- [PROBLEM REQUIREMENTS] Render the entry lines below as a Markdown table with the columns "Row" and "Text", putting a row number in the first column and one line in the second, and leaving out blank lines. Begin at the line containing "pixels, height=756 pixels." and end after the line containing "(232, 486).".

Extracted data entries
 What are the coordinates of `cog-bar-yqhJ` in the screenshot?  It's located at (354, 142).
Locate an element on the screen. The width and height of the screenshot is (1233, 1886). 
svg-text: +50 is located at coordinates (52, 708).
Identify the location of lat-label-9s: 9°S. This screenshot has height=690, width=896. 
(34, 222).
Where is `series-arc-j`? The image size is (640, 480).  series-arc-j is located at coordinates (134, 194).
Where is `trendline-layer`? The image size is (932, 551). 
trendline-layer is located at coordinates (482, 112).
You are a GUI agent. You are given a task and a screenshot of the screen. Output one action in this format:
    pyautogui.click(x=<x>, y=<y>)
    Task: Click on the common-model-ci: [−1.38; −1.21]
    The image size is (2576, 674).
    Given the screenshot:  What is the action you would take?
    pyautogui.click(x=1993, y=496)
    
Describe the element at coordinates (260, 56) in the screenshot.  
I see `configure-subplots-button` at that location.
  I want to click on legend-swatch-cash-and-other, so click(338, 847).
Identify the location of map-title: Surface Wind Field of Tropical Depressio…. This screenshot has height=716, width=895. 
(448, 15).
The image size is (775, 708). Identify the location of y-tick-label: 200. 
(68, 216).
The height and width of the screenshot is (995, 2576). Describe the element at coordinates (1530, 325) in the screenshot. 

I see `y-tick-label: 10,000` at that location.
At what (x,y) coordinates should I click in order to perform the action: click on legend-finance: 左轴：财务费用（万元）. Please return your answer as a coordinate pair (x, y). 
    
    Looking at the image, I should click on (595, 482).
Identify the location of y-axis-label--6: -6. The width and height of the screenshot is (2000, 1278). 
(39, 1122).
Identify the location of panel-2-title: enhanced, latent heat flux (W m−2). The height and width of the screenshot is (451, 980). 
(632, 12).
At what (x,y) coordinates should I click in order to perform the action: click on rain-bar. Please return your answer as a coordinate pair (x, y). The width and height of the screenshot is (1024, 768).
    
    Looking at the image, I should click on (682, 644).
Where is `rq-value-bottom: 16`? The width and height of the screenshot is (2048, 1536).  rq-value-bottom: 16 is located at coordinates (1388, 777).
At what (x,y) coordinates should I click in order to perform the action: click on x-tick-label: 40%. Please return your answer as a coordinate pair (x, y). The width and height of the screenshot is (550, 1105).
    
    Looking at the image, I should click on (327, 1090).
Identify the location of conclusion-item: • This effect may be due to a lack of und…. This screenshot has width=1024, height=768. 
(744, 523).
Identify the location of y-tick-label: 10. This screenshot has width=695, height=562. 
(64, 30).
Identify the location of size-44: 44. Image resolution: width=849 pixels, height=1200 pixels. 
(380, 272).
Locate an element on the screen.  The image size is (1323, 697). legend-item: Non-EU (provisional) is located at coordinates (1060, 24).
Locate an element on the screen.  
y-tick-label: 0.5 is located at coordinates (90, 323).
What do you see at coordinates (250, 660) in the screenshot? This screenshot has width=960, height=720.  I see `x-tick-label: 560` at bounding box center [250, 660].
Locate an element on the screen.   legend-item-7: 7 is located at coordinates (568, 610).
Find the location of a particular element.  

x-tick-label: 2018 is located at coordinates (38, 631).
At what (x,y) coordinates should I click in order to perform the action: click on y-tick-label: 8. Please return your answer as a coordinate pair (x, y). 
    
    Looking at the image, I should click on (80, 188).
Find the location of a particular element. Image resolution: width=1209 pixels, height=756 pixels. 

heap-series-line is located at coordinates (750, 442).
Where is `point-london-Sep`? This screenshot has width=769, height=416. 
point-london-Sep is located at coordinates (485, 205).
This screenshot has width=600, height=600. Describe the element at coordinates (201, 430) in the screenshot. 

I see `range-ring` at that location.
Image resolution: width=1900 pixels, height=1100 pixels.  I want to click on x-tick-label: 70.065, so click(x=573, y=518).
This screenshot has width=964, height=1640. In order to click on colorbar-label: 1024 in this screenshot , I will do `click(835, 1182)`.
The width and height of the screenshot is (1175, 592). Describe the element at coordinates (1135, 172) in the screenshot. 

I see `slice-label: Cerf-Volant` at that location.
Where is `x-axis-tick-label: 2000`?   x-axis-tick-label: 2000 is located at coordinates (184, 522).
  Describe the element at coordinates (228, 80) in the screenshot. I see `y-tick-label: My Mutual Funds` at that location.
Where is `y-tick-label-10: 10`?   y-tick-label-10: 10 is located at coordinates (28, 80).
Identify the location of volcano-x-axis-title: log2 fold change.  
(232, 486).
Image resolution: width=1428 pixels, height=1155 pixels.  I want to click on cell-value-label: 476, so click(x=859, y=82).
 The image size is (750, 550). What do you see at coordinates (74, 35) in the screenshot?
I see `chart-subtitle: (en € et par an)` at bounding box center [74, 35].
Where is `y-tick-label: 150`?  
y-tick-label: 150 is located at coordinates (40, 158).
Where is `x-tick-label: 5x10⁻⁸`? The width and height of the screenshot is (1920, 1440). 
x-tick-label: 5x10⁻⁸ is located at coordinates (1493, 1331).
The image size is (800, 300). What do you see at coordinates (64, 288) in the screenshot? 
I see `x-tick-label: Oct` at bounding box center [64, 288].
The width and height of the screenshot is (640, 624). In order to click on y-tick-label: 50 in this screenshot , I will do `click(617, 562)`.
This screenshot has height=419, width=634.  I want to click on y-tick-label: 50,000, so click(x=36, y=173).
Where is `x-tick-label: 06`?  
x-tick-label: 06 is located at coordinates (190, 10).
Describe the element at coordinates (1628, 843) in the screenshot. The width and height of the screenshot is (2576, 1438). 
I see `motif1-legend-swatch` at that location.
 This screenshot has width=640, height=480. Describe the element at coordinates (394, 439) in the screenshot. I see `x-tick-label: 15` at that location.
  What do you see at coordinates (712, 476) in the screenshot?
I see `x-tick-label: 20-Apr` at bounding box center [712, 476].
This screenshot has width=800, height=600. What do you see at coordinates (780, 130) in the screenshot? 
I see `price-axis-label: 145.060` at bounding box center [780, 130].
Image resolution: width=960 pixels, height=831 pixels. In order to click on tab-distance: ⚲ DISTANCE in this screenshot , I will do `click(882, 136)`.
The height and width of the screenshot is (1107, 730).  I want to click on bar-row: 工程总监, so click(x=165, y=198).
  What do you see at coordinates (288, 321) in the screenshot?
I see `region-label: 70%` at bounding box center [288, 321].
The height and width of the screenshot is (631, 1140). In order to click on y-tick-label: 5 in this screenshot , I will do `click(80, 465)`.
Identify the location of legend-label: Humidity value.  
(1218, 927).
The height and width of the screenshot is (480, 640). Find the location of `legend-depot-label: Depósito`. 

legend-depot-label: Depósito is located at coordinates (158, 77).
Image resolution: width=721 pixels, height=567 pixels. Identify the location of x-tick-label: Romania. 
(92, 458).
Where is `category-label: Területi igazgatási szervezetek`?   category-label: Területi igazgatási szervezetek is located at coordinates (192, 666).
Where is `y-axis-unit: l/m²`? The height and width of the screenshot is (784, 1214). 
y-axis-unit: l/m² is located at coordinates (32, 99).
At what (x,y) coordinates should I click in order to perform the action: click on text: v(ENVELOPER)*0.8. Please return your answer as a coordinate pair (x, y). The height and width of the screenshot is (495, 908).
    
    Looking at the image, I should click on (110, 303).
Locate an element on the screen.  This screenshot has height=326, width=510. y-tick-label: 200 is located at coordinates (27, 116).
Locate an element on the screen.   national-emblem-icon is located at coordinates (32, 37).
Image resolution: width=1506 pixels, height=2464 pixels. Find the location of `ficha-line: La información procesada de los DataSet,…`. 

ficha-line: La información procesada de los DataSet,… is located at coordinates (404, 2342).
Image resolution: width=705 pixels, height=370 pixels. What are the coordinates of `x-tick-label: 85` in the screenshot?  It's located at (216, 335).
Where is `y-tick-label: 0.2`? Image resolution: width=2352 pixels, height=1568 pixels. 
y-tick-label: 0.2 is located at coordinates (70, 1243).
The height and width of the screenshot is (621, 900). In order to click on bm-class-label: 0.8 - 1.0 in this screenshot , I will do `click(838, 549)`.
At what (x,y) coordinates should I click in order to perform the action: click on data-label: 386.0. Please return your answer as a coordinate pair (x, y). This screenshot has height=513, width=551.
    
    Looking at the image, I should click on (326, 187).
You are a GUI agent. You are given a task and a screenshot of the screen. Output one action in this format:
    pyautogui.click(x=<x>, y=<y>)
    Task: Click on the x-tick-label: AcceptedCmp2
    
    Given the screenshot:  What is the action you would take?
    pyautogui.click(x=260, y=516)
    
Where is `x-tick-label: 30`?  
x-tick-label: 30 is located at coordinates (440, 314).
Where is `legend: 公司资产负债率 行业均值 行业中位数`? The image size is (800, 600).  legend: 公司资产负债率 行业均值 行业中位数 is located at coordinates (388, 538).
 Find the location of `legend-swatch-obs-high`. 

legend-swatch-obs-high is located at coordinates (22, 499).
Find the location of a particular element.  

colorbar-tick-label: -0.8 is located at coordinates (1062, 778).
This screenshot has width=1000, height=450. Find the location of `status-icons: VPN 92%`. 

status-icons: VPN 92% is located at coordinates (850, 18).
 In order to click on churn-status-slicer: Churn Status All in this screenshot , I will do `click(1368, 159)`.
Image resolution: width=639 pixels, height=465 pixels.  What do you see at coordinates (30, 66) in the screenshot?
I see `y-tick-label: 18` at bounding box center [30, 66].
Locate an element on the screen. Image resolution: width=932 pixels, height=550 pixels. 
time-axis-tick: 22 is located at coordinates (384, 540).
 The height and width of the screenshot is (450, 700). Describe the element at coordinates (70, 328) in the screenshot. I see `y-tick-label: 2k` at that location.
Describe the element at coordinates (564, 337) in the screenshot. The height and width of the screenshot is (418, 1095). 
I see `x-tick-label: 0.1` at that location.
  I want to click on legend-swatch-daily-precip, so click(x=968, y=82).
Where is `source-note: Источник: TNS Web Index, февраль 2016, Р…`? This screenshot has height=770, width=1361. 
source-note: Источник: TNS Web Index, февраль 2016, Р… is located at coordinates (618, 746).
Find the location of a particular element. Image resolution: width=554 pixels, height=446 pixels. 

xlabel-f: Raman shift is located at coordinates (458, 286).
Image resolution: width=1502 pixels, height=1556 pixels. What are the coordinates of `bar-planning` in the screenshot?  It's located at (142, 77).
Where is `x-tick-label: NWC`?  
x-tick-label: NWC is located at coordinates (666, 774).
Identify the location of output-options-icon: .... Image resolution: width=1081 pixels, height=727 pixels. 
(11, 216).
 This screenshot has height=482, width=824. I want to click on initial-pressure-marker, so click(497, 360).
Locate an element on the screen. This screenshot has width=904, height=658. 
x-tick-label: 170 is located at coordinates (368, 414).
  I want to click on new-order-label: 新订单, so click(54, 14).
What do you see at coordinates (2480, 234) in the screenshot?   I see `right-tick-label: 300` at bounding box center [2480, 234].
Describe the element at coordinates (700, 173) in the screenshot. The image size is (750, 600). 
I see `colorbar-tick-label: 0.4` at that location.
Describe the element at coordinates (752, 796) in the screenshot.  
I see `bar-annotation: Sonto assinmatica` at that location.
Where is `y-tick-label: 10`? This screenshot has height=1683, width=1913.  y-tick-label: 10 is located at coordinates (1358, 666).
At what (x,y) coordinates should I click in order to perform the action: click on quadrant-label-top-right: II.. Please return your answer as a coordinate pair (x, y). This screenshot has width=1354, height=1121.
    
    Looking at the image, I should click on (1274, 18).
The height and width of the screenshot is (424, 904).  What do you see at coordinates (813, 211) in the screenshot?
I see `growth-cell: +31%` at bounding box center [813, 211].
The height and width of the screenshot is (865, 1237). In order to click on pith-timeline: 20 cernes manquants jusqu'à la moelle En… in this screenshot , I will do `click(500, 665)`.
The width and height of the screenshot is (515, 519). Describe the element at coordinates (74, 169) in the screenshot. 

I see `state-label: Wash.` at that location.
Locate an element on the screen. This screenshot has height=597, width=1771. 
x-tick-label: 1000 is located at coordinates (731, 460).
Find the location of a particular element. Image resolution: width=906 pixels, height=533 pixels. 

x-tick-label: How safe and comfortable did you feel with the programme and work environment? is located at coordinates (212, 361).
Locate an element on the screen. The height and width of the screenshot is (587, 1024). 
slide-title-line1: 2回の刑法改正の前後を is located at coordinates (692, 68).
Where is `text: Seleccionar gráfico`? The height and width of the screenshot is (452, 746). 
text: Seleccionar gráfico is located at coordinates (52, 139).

- [REPLY TO THE EXERCISE]
| Row | Text |
|---|---|
| 1 | Find the location of a particular element. Image resolution: width=1209 pixels, height=756 pixels.  |
| 2 | heap-series-line is located at coordinates (750, 442). |
| 3 | Where is `point-london-Sep`? This screenshot has width=769, height=416.  |
| 4 | point-london-Sep is located at coordinates (485, 205). |
| 5 | This screenshot has width=600, height=600. Describe the element at coordinates (201, 430) in the screenshot.  |
| 6 | I see `range-ring` at that location. |
| 7 | Image resolution: width=1900 pixels, height=1100 pixels.  I want to click on x-tick-label: 70.065, so click(x=573, y=518). |
| 8 | This screenshot has width=964, height=1640. In order to click on colorbar-label: 1024 in this screenshot , I will do `click(835, 1182)`. |
| 9 | The width and height of the screenshot is (1175, 592). Describe the element at coordinates (1135, 172) in the screenshot.  |
| 10 | I see `slice-label: Cerf-Volant` at that location. |
| 11 | Where is `x-axis-tick-label: 2000`?   x-axis-tick-label: 2000 is located at coordinates (184, 522). |
| 12 |   Describe the element at coordinates (228, 80) in the screenshot. I see `y-tick-label: My Mutual Funds` at that location. |
| 13 | Where is `y-tick-label-10: 10`?   y-tick-label-10: 10 is located at coordinates (28, 80). |
| 14 | Identify the location of volcano-x-axis-title: log2 fold change.   |
| 15 | (232, 486). |